Shorts (right)
Study Finds Many Doctors Often Prescribe Placebos
Half of all American doctors responding to a nationwide survey say they regularly prescribe placebos to patients. The results trouble medical ethicists, who say more research is needed to determine whether doctors must deceive patients in order for placebos to work.
The study involved 679 internists and rheumatologists chosen randomly from a national list of such doctors. In response to three questions included as part of the larger survey, about half reported recommending placebos regularly. Surveys in Denmark, Israel, Britain, Sweden and New Zealand have found like results.
The most common placebos the American doctors reported using were headache pills and vitamins, but a significant number also reported prescribing antibiotics and sedatives. Although these drugs, contrary to the usual definition of placebos, are not inert, doctors reported using them for their effect on patients’ psyches, not their bodies.
In most cases, doctors who recommended placebos described them to patients as “a medicine not typically used for your condition but might benefit you,” the survey found. Only 5 percent described the treatment to patients as “a placebo.”
Chinese Activist Wins E.U. Human Rights Prize
Hu Jia, a soft-spoken, bespectacled advocate for democracy and human rights in China, was awarded Europe’s most prestigious human rights prize on Thursday. The award was a pointed rebuke of China’s ruling Communist Party that comes as European leaders are arriving in Beijing for a weekend summit.
Hu, 35, was chosen by the European Parliament as this year’s recipient of the Sakharov Prize for Freedom of Thought, despite warnings from Beijing that his selection would harm relations with the European Union.

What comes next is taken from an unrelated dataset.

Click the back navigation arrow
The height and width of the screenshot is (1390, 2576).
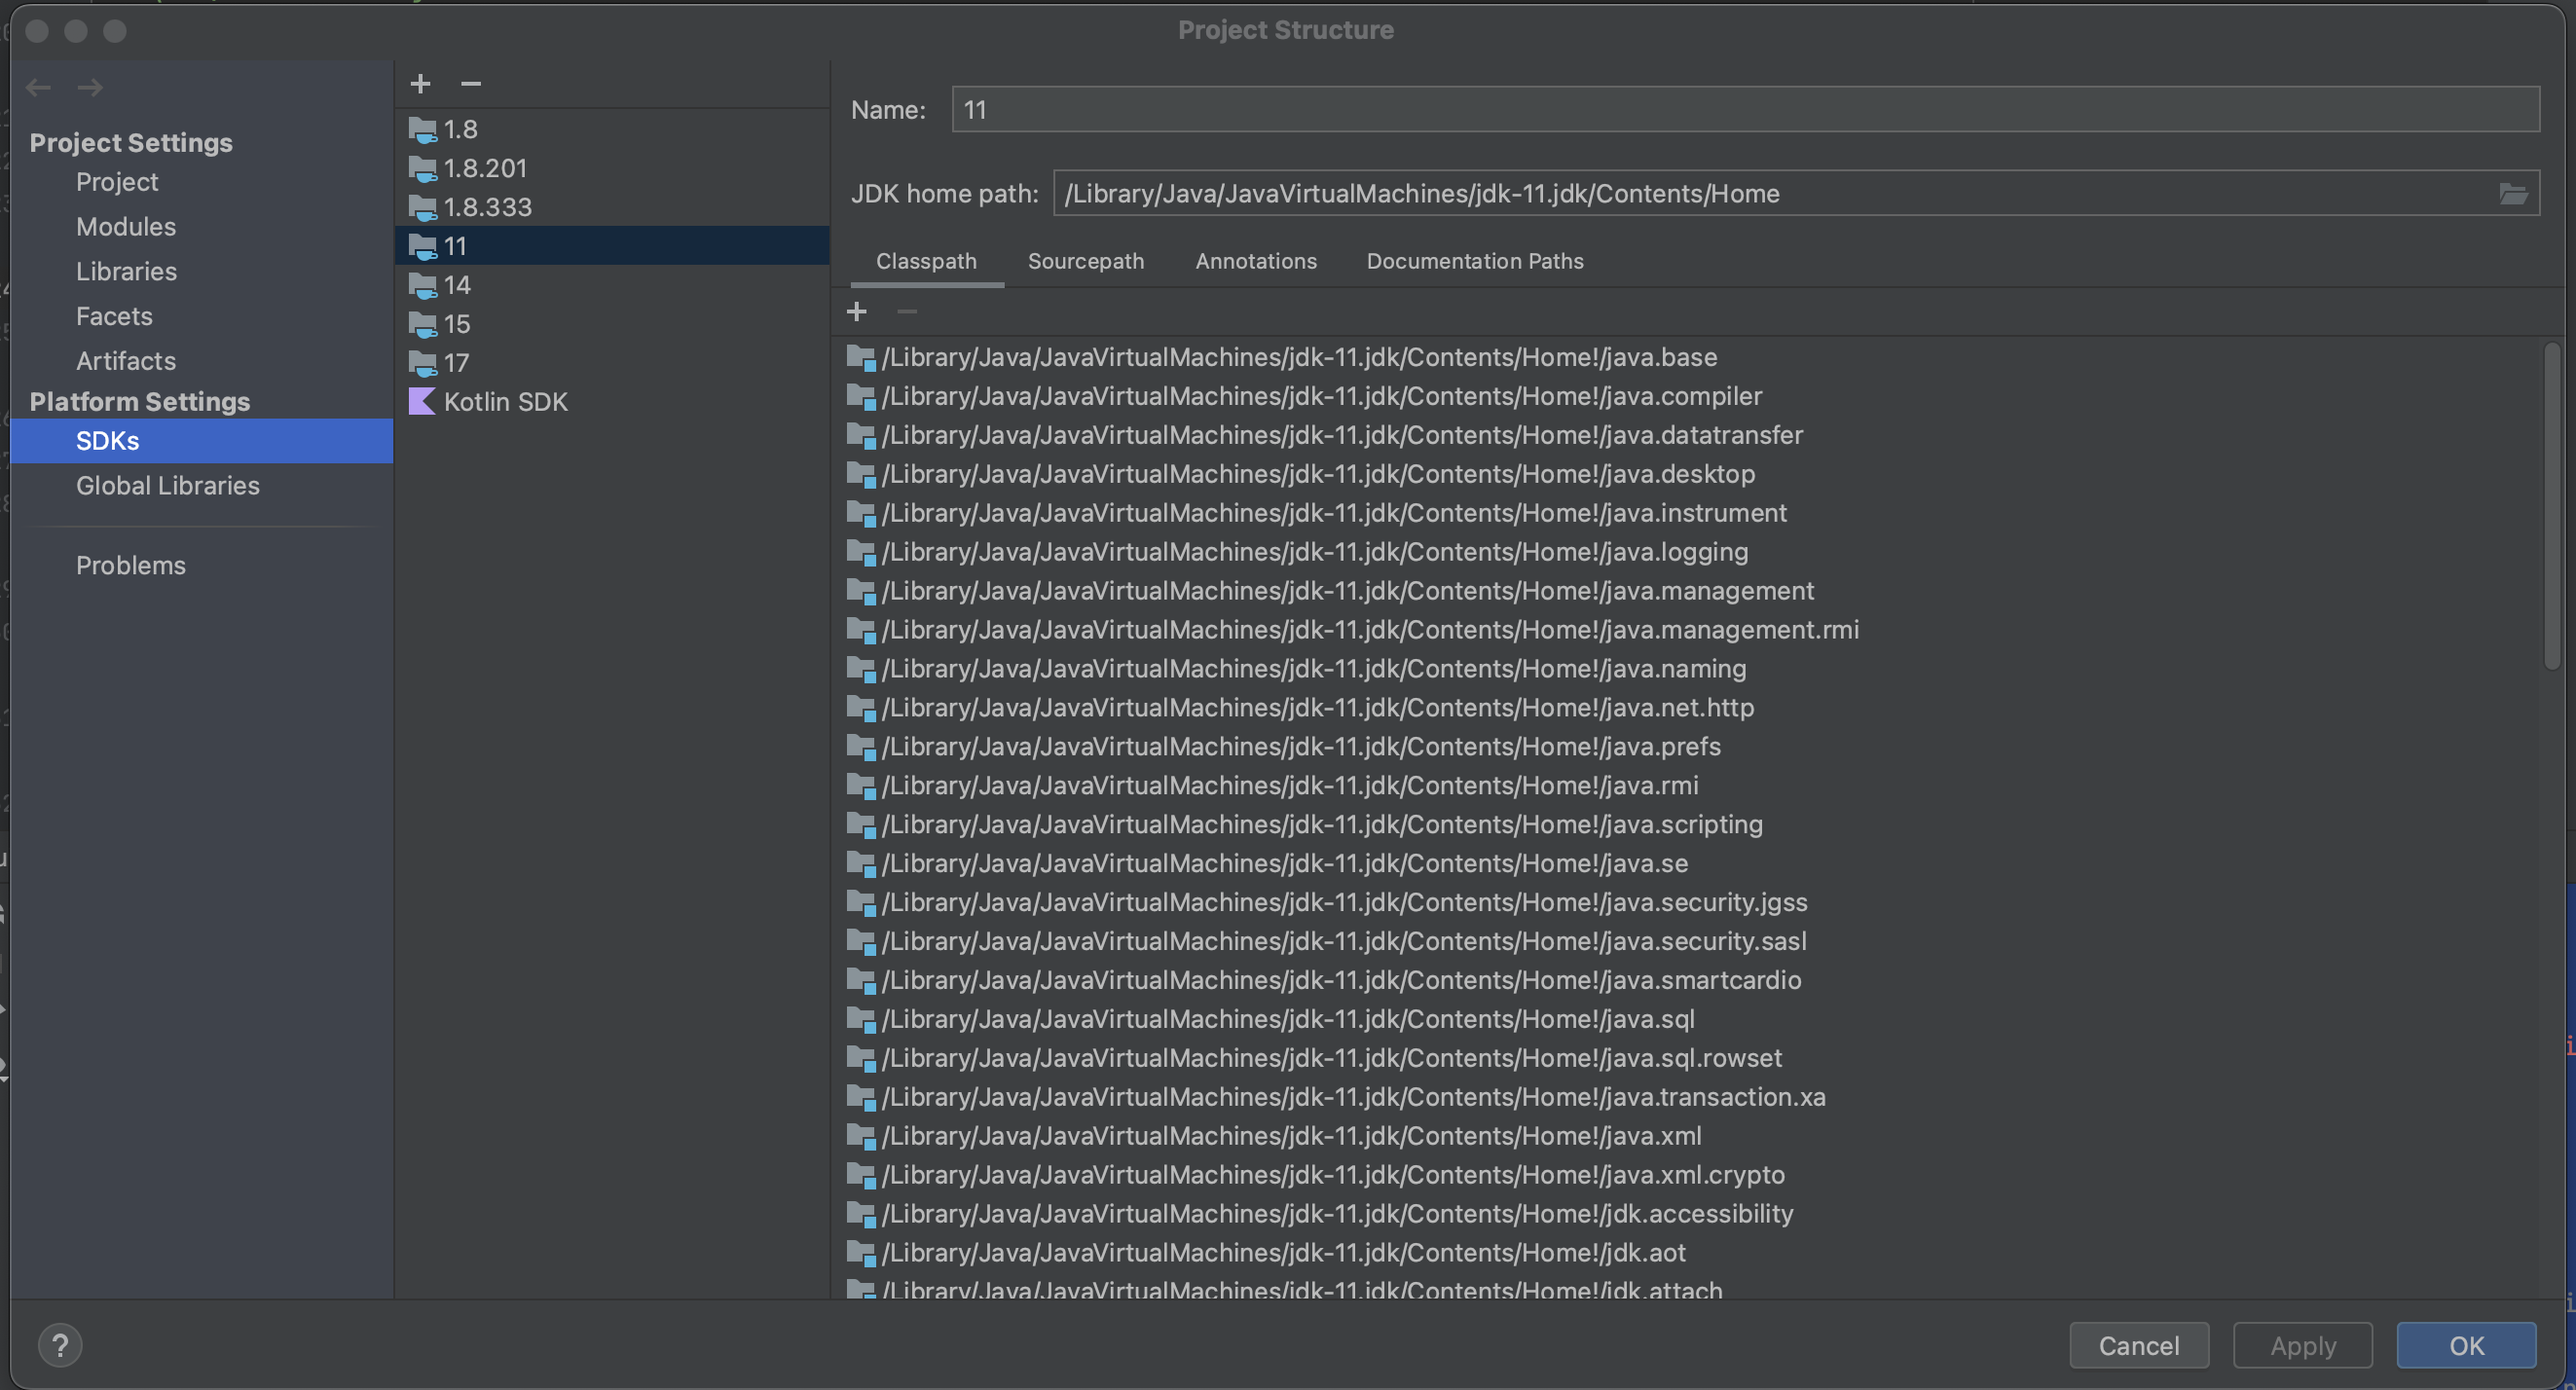click(39, 88)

Last year, Hu testified via video link before a hearing of the European Parliament about China’s human rights situation. Weeks later, Hu was jailed and later sentenced to three and a half years in prison on a conviction for subversion based on his critical writings about Communist Party rule.
Hu has been one of China’s leading figures on a range of human rights issues, while also speaking out on behalf of AIDS sufferers and for environmental protection. His selection for the prize comes after he had been considered a frontrunner for the Nobel Peace Prize, only to lose to the former president of Finland, Martti Ahtisaari.